Preface
Generative AI, and Chat GPT-4 in particular, is all the rage these days. Probabilistic machine learning (ML) is a type of generative AI that is ideally suited for finance and investing. Unlike deep neural networks, on which ChatGPT is based, probabilistic ML models are not black boxes. These models also enable you to infer causes from effects in a fairly transparent manner. This is important in heavily regulated industries, such as finance and healthcare, where you have to explain the basis of your decisions to many stakeholders.
Probabilistic ML also enables you to explicitly and systematically encode personal, empirical, and institutional knowledge into ML models to sustain your organization’s competitive advantages.
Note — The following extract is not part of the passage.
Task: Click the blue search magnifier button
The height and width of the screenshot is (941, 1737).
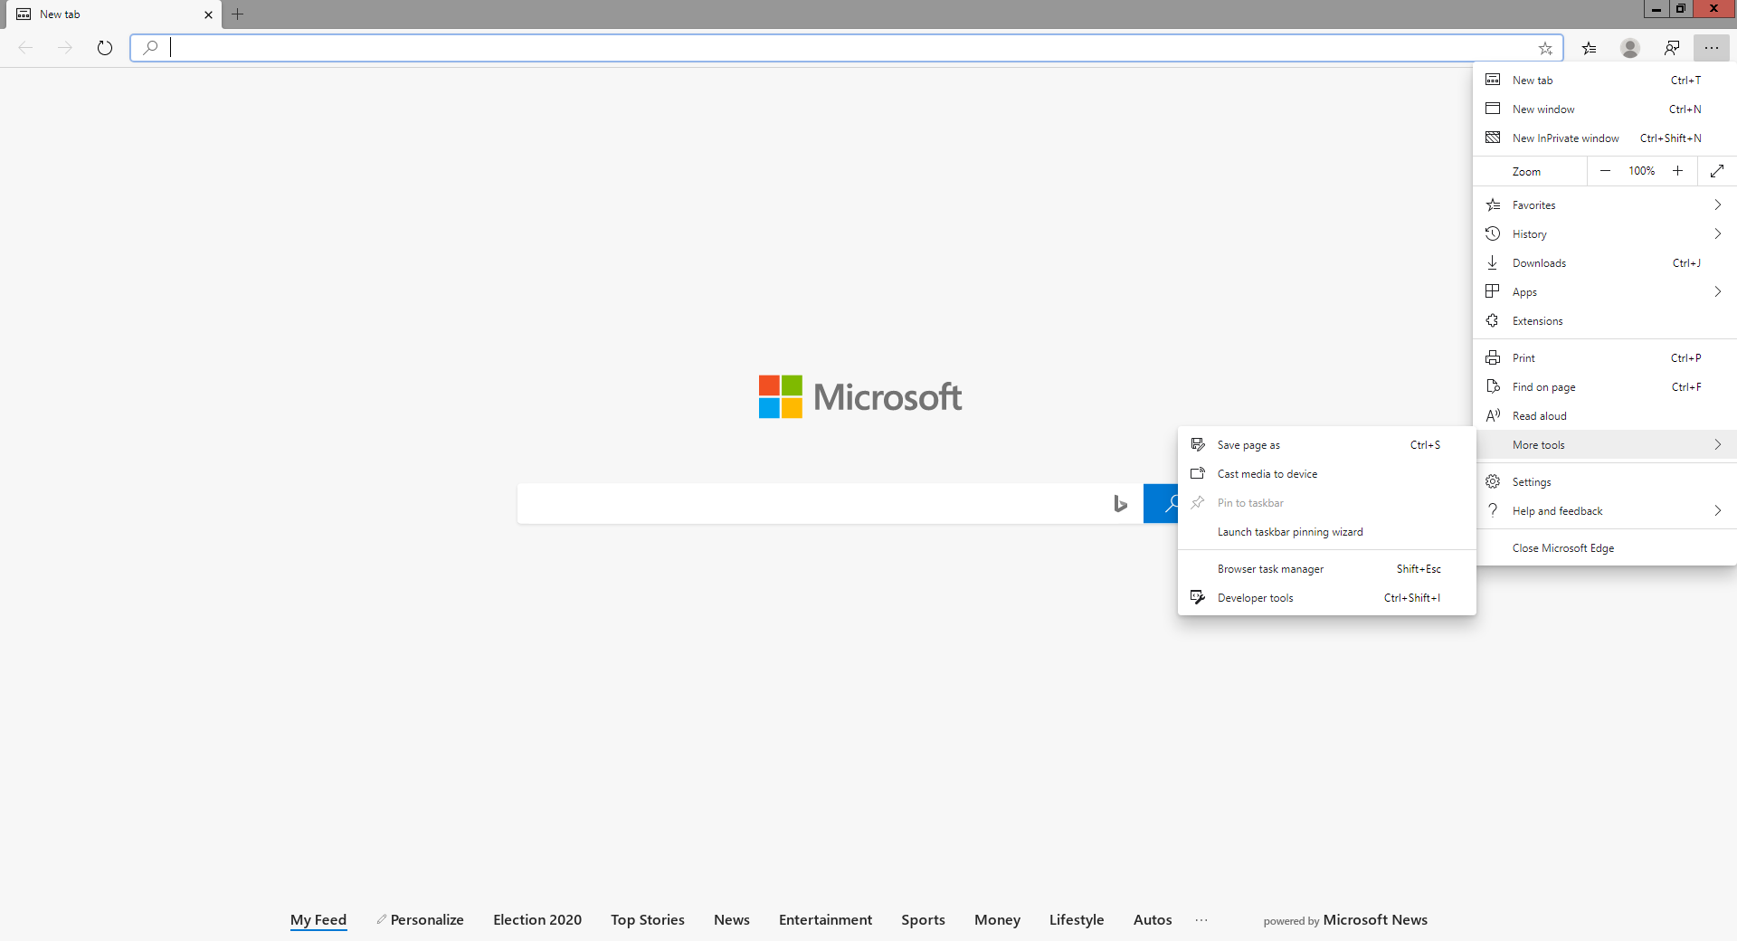Action: 1170,503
What truly distinguishes probabilistic ML from its conventional counterparts is its capability of seamlessly simulating new data and counterfactual knowledge conditioned on the observed data and model assumptions on which it was trained and tested, regardless of the size of the dataset or the ordering of the data. Probabilistic models are generative models that know their limitations and honestly express their ignorance by widening the ranges of their inferences and predictions. You won’t get such quantified doubts from ChatGPT’s confident hallucinations, more commonly known as fibs and lies.
All ML models are built on the assumption that patterns discovered in training or in-sample data will persist in testing or out-of-sample data. However, when nonprobabilistic ...